Data excerpts

>>>>

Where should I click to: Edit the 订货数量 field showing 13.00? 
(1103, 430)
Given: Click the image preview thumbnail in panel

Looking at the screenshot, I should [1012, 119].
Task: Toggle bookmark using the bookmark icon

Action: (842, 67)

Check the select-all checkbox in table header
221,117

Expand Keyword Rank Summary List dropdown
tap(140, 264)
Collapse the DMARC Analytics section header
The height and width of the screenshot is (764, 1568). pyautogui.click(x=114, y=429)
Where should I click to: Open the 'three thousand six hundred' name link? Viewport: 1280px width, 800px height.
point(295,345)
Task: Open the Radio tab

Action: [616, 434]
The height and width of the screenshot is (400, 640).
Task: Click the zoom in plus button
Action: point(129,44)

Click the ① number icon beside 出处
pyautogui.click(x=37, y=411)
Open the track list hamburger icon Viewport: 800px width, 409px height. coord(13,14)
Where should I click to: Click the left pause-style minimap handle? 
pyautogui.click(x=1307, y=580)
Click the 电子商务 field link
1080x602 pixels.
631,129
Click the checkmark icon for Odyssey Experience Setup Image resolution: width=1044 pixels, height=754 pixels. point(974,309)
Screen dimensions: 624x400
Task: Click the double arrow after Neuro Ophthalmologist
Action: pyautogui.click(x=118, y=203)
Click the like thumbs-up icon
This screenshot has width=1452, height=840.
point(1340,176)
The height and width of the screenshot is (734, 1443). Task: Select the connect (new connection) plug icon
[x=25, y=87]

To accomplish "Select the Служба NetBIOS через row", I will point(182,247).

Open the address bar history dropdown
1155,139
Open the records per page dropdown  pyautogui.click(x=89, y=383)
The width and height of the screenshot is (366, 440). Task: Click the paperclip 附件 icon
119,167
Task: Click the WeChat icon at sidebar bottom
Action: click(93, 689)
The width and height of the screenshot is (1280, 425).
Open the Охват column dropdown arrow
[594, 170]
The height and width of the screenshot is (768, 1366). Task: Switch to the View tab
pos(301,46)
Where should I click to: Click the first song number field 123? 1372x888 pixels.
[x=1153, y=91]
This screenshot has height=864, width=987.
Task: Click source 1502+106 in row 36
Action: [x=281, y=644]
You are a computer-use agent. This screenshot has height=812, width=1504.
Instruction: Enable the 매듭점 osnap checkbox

<<<<

## WORK ORDER
Using the entries above, return exactly the lines from the line with "Expand Keyword Rank Summary List dropdown" to the line with "Open the track", counting both of those lines.

## REPLY
Expand Keyword Rank Summary List dropdown
tap(140, 264)
Collapse the DMARC Analytics section header
The height and width of the screenshot is (764, 1568). pyautogui.click(x=114, y=429)
Where should I click to: Open the 'three thousand six hundred' name link? Viewport: 1280px width, 800px height.
point(295,345)
Task: Open the Radio tab

Action: [616, 434]
The height and width of the screenshot is (400, 640).
Task: Click the zoom in plus button
Action: point(129,44)

Click the ① number icon beside 出处
pyautogui.click(x=37, y=411)
Open the track list hamburger icon Viewport: 800px width, 409px height. coord(13,14)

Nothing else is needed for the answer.